Ela diz que quando consultou a posição na fila anos atrás, estava atrás de 291 mulheres e que, atualmente, esse número subiu para mais de 500.
“Aumentou a fila e eu não sei qual a minha vez. Isso é angustiante. A gente se sente negligenciada, sem perspectiva, perde qualidade de vida, vida social não tenho mais. Eu tenho que fica em casa em repouso, porque qualquer extravagãncia eu sinto dores, posso sangrar. Então minha vida está limitadíssima”.
Sobre os casos relatados, a Secretaria de Saúde de Parnamirim foi questionada, mas não deu respostas.
Audiência pública
Nenhuma representante da prefeitura de Parnamirim compareceu à audiência pública, que foi proposta pela vereadora Rhalessa de Clênio (PTB).

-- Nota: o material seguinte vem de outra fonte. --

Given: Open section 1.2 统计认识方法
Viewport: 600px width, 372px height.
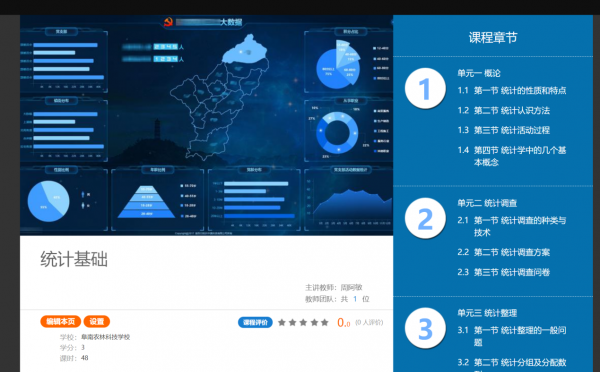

“A secretária [de saúde] me informou que está participando de outra audiência e não pôde. Só que vale salientar que a Secretaria Municipal de Saúde tem uma secretária e dois adjuntos. Então são justificativas que buscamos também entender, porém não se justifica o injustificável”, disse a parlamentar.
Outro ponto apontado pela vereadora é sobre a transparência da fila para os pacientes. “Buscamos enteder muitas coisas que precisam ser esclarecidas para a população: a fila reprimida, o contrato de locação [da secretaria de regulação], como está a transparência da fila para que possa acompanhar a colocação, já que hoje não existe esse acompanhamento”, disse.
A parlamentar disse que vai marcar um novo momento na Câmara em que pretende contar com a presença de representantes da secretaria de saúde e da maternidade pública Divino Amor “para que elas possam nos esclarecer muitas dúvidas que ficaram abertas aqui nessa audiencia pública”.
A Secretaria de Saúde informou que a secretária Luciana Guimarães da Cunha recebeu a vereadora Rhalessa de Clênio, propositora da audiência, na sexta-feira passada, quando trataram sobre o setor de regulação. Segundo a pasta, a questão das cirurgias eletivas foram tratadas nessa reunião.
Operação fura-fila
O problema na fila do SUS em Parnamirim é investigado pelo Ministério Público há pelo menos três anos. Em 2021, o então vereador Diogo Rodrigues (PSD) chegou a ser preso por alterar a ordem das pessos à espera de cirurgias.
Na semana passada, ele teve o mandato cassado pelo Tribunal Superior Eleitoral (TSE) e foi condenado pela Justiça do RN, na Operação Fura-fila, por compra de votos, abuso de poder econômico e abuso de poder político.
De acordo com a Justiça Eleitoral, na época em que Diogo foi diretor da Central de Regulação, ele fraudou o SUS para favorecer algumas pessoas, com marcação de consultas e procedimentos eletivos em troca de apoio político.